(Item coordinate data)

● ● ● ● ●

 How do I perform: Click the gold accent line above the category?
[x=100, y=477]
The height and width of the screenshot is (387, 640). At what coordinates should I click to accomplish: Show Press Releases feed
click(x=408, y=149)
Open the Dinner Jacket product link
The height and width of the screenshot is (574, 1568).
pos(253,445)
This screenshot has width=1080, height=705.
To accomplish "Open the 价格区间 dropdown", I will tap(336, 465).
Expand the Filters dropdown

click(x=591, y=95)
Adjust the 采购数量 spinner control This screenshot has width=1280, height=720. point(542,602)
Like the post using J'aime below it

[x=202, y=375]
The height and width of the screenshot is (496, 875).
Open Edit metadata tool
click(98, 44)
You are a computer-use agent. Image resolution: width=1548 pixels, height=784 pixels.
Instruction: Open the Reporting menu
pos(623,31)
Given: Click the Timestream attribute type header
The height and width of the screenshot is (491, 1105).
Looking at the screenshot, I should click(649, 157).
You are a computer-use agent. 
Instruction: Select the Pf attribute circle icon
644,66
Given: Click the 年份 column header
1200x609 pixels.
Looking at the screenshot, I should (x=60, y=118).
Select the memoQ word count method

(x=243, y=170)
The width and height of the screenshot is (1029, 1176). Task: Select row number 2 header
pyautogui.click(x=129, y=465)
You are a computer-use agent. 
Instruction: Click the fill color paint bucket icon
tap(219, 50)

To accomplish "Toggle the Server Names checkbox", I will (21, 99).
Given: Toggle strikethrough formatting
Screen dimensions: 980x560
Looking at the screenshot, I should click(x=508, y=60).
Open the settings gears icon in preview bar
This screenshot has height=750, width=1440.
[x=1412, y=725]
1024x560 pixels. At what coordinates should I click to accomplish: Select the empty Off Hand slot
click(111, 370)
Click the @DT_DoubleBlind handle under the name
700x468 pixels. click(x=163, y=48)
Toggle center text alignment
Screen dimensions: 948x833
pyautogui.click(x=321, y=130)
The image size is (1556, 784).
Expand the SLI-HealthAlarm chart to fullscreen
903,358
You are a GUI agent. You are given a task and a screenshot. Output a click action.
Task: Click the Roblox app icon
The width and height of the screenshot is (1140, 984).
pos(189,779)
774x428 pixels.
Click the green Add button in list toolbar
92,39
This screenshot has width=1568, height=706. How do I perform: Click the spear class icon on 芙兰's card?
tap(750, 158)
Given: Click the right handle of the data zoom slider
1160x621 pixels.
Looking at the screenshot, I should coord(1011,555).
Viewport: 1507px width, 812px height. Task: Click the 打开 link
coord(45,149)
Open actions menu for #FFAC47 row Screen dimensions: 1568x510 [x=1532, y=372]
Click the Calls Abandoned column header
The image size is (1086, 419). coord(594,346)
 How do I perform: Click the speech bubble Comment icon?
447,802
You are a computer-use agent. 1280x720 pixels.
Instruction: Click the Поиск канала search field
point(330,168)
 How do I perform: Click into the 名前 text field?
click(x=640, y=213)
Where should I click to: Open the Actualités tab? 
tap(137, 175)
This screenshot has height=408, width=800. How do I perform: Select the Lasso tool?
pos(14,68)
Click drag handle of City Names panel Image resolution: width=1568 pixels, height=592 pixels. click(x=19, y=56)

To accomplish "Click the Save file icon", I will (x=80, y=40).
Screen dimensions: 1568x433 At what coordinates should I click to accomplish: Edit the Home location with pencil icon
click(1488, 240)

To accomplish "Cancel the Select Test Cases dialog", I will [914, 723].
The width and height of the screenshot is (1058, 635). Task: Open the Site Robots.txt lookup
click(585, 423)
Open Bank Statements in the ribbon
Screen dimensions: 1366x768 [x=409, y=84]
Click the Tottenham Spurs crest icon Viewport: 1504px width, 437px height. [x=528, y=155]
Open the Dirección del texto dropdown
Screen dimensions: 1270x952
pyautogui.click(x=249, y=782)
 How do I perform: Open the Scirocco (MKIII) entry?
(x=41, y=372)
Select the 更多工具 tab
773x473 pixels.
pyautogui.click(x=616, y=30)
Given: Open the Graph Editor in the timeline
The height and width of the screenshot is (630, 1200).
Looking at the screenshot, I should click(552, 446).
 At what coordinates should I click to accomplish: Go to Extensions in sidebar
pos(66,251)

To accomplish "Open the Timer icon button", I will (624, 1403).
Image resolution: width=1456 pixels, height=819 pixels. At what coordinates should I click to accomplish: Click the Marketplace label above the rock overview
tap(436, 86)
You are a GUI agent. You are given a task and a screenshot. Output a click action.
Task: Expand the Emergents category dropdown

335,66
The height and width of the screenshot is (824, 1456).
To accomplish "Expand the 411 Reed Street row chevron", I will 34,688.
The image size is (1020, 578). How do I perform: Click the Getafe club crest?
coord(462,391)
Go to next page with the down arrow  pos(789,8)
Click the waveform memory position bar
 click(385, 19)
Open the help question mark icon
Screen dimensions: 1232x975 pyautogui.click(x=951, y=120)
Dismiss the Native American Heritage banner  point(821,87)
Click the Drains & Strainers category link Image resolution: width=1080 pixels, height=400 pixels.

● ● ● ● ●

Exercise instructions –
Can you reproduce verbatim the rows from the line containing "will (21, 99)." through the line containing "click(585, 423)", including both of those lines?

Solution to this problem –
To accomplish "Toggle the Server Names checkbox", I will (21, 99).
Given: Toggle strikethrough formatting
Screen dimensions: 980x560
Looking at the screenshot, I should click(x=508, y=60).
Open the settings gears icon in preview bar
This screenshot has height=750, width=1440.
[x=1412, y=725]
1024x560 pixels. At what coordinates should I click to accomplish: Select the empty Off Hand slot
click(111, 370)
Click the @DT_DoubleBlind handle under the name
700x468 pixels. click(x=163, y=48)
Toggle center text alignment
Screen dimensions: 948x833
pyautogui.click(x=321, y=130)
The image size is (1556, 784).
Expand the SLI-HealthAlarm chart to fullscreen
903,358
You are a GUI agent. You are given a task and a screenshot. Output a click action.
Task: Click the Roblox app icon
The width and height of the screenshot is (1140, 984).
pos(189,779)
774x428 pixels.
Click the green Add button in list toolbar
92,39
This screenshot has width=1568, height=706. How do I perform: Click the spear class icon on 芙兰's card?
tap(750, 158)
Given: Click the right handle of the data zoom slider
1160x621 pixels.
Looking at the screenshot, I should coord(1011,555).
Viewport: 1507px width, 812px height. Task: Click the 打开 link
coord(45,149)
Open actions menu for #FFAC47 row Screen dimensions: 1568x510 [x=1532, y=372]
Click the Calls Abandoned column header
The image size is (1086, 419). coord(594,346)
 How do I perform: Click the speech bubble Comment icon?
447,802
You are a computer-use agent. 1280x720 pixels.
Instruction: Click the Поиск канала search field
point(330,168)
 How do I perform: Click into the 名前 text field?
click(x=640, y=213)
Where should I click to: Open the Actualités tab? 
tap(137, 175)
This screenshot has height=408, width=800. How do I perform: Select the Lasso tool?
pos(14,68)
Click drag handle of City Names panel Image resolution: width=1568 pixels, height=592 pixels. click(x=19, y=56)

To accomplish "Click the Save file icon", I will (x=80, y=40).
Screen dimensions: 1568x433 At what coordinates should I click to accomplish: Edit the Home location with pencil icon
click(1488, 240)

To accomplish "Cancel the Select Test Cases dialog", I will [914, 723].
The width and height of the screenshot is (1058, 635). Task: Open the Site Robots.txt lookup
click(585, 423)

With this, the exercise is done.